Step by step solution

01

Identify the Type of Distribution

The random variable \(x\) represents the number of songs until a song by this artist is played. This is not a binomial distribution, this is a geometric distribution which describes the number of attempts it would take to get to the first successful outcome.
02

Calculate Probabilities

For a geometric distribution, the formula for calculating probability is \( p(x) = (1 - p)^{k-1} * p \), where \( p \) is the probability of success, \( k \) is the number of trials and \( x \) is the specific outcome. Here, \( p \) is the probability of playing a song by that artist, which is \(\frac{8}{100}\) or 0.08. i. The probability for \( p(4) \), meaning the first song by the artist is the 4th song played: \((1 - 0.08)^{4-1} * 0.08 = 0.067 \). ii. The probability for \( P(x \leq 4) \), meaning the first song by the artist is one of the first 4 songs played: \( P(x=1) + P(x=2) + P(x=3) + P(x=4) = 0.08(1-(1-0.08)^1) + 0.08(1-(1-0.08)^2) + 0.08(1-(1-0.08)^3) + 0.08(1-(1-0.08)^4) = 0.269 \). iii.
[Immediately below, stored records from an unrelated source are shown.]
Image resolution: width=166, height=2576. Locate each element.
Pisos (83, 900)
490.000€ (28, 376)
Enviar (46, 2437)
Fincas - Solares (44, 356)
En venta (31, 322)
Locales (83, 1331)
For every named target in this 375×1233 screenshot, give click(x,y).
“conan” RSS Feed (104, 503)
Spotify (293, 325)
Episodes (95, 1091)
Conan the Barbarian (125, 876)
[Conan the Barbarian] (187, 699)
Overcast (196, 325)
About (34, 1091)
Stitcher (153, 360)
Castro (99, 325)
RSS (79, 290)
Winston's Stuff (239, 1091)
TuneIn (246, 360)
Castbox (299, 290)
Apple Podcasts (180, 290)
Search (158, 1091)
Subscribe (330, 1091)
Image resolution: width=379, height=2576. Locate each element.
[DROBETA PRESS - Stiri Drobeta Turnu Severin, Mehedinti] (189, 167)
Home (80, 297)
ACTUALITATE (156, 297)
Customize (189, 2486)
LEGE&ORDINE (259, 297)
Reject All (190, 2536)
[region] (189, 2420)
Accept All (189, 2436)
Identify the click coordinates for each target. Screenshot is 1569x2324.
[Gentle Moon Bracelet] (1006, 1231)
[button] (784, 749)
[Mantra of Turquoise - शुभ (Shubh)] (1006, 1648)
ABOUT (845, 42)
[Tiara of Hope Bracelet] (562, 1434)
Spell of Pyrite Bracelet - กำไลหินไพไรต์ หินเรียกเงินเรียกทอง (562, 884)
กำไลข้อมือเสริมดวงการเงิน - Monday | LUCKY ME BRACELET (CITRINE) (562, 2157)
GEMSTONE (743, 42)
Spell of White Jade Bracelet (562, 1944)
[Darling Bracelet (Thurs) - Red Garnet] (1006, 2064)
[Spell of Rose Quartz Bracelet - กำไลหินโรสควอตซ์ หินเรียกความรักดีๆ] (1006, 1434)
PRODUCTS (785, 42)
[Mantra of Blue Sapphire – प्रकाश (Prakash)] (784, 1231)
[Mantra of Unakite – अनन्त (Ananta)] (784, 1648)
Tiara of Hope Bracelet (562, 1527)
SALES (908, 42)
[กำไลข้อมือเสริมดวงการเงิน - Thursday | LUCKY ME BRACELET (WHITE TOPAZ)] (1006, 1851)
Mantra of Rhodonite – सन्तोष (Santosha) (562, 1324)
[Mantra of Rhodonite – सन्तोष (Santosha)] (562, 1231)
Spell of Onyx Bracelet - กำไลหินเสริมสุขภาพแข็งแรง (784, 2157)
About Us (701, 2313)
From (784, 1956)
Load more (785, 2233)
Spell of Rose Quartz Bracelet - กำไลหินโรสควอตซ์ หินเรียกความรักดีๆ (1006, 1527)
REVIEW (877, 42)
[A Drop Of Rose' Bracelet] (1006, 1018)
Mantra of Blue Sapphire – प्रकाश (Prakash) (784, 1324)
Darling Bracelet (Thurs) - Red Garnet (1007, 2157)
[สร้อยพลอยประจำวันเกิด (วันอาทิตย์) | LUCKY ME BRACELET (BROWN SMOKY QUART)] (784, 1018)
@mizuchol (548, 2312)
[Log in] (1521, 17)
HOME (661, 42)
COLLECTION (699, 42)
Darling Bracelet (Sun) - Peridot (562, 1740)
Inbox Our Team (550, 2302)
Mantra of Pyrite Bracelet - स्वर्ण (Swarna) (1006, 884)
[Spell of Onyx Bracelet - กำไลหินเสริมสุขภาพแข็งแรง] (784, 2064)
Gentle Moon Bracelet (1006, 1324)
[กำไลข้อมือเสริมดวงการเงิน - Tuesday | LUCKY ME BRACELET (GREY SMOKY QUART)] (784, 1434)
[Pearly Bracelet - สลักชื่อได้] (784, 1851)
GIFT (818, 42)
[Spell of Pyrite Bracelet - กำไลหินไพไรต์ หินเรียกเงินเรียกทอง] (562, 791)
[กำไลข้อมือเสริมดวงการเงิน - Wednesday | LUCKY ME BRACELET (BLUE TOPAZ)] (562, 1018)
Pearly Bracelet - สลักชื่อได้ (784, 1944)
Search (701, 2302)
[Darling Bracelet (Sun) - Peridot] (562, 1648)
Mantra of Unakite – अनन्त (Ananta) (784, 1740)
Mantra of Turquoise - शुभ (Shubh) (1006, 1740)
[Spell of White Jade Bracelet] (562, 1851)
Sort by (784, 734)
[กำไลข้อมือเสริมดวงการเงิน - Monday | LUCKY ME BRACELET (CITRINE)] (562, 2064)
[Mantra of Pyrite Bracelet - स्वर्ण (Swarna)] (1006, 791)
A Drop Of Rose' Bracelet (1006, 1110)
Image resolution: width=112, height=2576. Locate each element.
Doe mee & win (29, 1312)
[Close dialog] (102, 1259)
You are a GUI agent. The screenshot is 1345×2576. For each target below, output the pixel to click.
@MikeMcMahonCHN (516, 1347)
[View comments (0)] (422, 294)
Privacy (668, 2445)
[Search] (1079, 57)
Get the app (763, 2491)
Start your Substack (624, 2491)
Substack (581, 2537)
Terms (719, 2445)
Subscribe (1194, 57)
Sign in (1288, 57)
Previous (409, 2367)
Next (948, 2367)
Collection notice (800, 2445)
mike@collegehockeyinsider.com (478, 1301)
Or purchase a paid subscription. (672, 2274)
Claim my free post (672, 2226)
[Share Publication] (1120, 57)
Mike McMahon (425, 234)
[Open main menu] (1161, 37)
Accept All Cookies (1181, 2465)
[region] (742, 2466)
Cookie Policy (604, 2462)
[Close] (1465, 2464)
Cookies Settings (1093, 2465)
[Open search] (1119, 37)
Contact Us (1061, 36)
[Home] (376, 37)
The probability for \( P(x > 4) \), meaning the first song by the artist is not within the first 4 songs played: \( 1 - P(x \leq 4) = 1 - 0.269 = 0.731 \). iv. The probability for \( P(x \geq 4) \), meaning the first song by the artist is the 4th song or later: Similar to the previous probability, because \( P(x \geq 4) = P(x > 3) = P(x > 4) + P(x=4) = 0.731 \).
03

Interpret Probabilities

i. There is a 0.067 or 6.7% chance that the first song by this artist is the 4th song played. ii. There is a 0.269 or 26.9% chance that the first song by this artist is one of the first 4 songs played. iii. There is a 0.731 or 73.1% chance that the first song by this artist is not within the first 4 songs played. iv. There is a 0.731 or 73.1% chance that the first song by this artist is the 4th song played or any song played after the 4th song.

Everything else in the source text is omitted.